Heyward Donigan, CEO of Rite Aid, told CNBC on Thursday that she was “cautiously optimistic” that the US can avoid another round of stringent Covid restrictions despite the existence of the Delta variant.
“We all hope that enough people get vaccinated so that the variant doesn’t become so important that our stores close again,” said Donigan in the “Squawk Box”.
Still, the CEO said the drugstore chain had been prudent with its financial projections, in part because the effects of the coronavirus pandemic on business were unpredictable.
Rite Aid’s shares fell 14.5% Thursday, dragging the company’s stock market value below $ 1 billion as Wall Street digested mixed first quarter results and weaker earnings forecasts.
Rite Aid’s forecast for adjusted EBITDA – earnings before interest, taxes, depreciation, and amortization – was $ 440 million to $ 480 million for fiscal 2022, less than an estimate of $ 524 million, according to FactSet.
“We are very cautious because we missed last quarter due to the complete meltdown, I call it, from coughs, colds, flu – both in the pharmacy and in the front end because there was simply no cough, cold.” “Influenza,” Donigan said, alluding to the recent surprisingly quiet season of flu in the US and its impact on Rite Aid.

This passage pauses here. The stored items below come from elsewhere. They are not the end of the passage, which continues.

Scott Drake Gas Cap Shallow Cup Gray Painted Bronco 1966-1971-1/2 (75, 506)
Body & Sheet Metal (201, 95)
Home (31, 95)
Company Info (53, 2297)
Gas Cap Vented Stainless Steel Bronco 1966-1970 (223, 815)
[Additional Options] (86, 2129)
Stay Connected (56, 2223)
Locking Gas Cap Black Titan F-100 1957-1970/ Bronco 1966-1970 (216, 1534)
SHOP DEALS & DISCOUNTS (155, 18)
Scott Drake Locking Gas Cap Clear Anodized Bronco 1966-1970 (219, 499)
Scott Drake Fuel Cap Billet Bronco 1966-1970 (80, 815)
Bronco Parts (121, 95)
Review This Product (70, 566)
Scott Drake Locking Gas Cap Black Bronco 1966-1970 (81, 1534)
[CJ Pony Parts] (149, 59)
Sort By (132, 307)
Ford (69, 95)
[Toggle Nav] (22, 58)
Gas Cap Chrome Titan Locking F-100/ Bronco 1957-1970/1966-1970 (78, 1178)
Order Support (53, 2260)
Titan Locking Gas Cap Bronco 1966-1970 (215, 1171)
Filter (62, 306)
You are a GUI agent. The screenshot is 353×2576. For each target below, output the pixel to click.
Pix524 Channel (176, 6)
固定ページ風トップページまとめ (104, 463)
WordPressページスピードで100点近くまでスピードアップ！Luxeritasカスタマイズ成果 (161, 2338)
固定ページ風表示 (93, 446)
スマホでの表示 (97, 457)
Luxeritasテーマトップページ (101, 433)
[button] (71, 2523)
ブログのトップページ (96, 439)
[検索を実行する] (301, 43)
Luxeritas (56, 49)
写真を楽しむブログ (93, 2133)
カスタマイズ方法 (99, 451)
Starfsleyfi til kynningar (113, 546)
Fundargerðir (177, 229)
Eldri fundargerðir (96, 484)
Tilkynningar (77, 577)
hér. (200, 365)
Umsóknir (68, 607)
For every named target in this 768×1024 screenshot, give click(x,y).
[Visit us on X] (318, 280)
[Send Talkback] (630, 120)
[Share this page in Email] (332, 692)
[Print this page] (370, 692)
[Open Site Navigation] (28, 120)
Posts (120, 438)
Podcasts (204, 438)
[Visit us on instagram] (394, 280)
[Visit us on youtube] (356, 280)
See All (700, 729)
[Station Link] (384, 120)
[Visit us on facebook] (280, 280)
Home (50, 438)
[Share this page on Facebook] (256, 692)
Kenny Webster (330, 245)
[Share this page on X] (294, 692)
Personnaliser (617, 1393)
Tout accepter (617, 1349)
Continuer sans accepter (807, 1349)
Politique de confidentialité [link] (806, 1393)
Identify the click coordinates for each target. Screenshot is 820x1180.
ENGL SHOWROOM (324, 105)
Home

“We just didn’t know how far down, how evaporated this business would actually be. So when we look ahead, we think we need to be very careful and prudent with our forecast, ”said Donigan, the CEO of Pennsylvania-based Rite Aid since August 2019.
“We expect some improvement. We don’t expect a complete improvement,” added Donigan.
She also admitted, “It’s very difficult, it remains very difficult to predict, annual results in a retail pharmacy in the middle of a pandemic because we’re … still in the thick of it to a certain extent.”
The company forecast full-year revenue between $ 25.1 billion and $ 25.5 billion, which, according to FactSet, exceeded Wall Street’s expectations of $ 24.66 billion.
Rite Aid’s outlook doesn’t take into account potential Covid vaccine boosters or vaccinations for children under the age of 12, noted Donigan. Studies are currently underway to investigate the vaccine in children under the age of 12.
The Food and Drug Administration approved Pfizer’s Covid vaccine for use in children ages 12 to 15 a little over a month ago. Moderna, which also makes a two-dose vaccine, has asked the FDA to extend its approval for emergency use to adolescents 12-17 years of age.